Teil der aktuellen Mission ist es, diverse Mitglieder der Aristokraten-Familie Pendelton aus dem Weg zu räumen. Lord Morgan Pendelton hockt in der Dampfsauna im Keller, mit einer Gespielin. Durchs Schlüsselloch analysieren wir die Situation. Nun führen viele Wege zum Erfolg. Wir klettern über Umwege in den Betriebsraum und dampfen den Lord einfach mit Hilfe eines absichtlich ausgelösten Defekts in der Sauna ein. Kein schöner Tod, war eben nur ein Unfall. Man könnte auch einfach die Saunatür sprengen. "Minute-to-Minute-Erzählweise ist ein wesentliches Gestaltungselement", nennt Designer Raphaël Colantonio das Grundkonzept.

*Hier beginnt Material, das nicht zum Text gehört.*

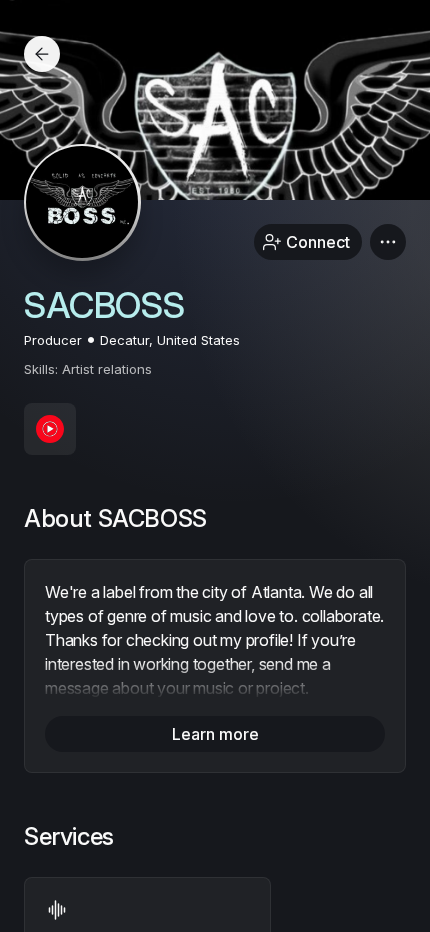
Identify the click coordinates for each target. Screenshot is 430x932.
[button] (388, 242)
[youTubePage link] (50, 429)
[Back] (42, 54)
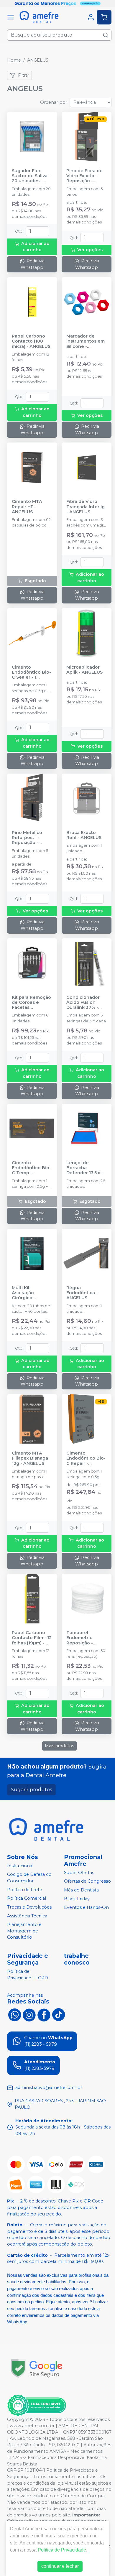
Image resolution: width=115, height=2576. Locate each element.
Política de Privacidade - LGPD (27, 1974)
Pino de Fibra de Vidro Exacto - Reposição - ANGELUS (84, 176)
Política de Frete (24, 1889)
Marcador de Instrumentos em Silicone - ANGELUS (85, 341)
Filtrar (23, 75)
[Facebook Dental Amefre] (44, 2014)
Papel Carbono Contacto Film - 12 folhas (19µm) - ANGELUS (32, 1638)
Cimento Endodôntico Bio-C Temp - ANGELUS (31, 1168)
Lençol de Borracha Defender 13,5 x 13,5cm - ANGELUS (86, 1168)
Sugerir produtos (31, 1789)
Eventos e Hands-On (86, 1907)
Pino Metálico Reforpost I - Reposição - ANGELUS (27, 837)
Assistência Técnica (27, 1916)
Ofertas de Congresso (87, 1881)
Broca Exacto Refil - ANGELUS (83, 835)
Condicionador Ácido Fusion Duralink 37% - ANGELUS (83, 1002)
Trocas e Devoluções (29, 1907)
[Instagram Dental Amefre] (29, 2014)
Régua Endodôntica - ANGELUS (82, 1293)
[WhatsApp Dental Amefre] (14, 2014)
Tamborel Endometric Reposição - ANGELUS (79, 1638)
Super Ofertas (79, 1872)
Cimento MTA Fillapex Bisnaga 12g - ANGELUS (30, 1458)
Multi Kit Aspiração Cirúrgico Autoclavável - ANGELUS (28, 1293)
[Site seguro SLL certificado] (36, 2368)
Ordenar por (53, 102)
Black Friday (77, 1898)
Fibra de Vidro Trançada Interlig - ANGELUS (85, 506)
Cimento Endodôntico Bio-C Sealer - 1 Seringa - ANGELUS (31, 672)
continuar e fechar (60, 2566)
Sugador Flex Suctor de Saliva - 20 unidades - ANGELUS (31, 176)
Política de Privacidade (62, 2549)
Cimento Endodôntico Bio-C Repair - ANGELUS (86, 1458)
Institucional (20, 1865)
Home (14, 60)
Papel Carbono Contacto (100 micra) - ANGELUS (31, 341)
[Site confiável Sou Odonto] (36, 2405)
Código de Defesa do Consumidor (29, 1878)
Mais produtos (59, 1745)
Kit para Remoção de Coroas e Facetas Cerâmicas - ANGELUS (31, 1002)
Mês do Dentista (81, 1890)
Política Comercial (26, 1898)
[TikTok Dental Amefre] (58, 2014)
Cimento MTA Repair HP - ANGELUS (27, 506)
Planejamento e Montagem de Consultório (24, 1931)
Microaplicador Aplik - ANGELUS (84, 670)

Das Wörtchen könnte bringt uns zum zweiten Durchlauf, dem lauten und brutalen. Ist Corvo getarnt unterwegs, bleibt er trotzdem schnell und mobil, nutzt die Vertikalität der Level voll aus. Will er mit dem Kopf durch die Wand, sieht das ähnlich aus - nur darf man reichlich Blut, wegfliegende und zerplatzende Köpfe oder im Hals steckende Messer addieren. Corvo kann auch einen Rattensturm entfesseln, dann ergießen sich Dutzende Nager über einen Gegner, die ihn als fiese und autark agierende Angreifer einfach aufessen. Natürlich können wir uns auch in den Körper einer Ratte morphen, um dem Drama beizuwohnen oder mitzufressen. Aber Vorsicht: Ratten werden gerne zertreten - und dann ist auch unser Held tot. Das Morphen biete ohnehin spannende Möglichkeiten. Man kann sich aus dem achten Stock fallen lassen und kurz vor dem Aufschlagen einfach in eine andere Figur morphen. Oder gar in einen Fisch, der arglos im Kanal schwimmt.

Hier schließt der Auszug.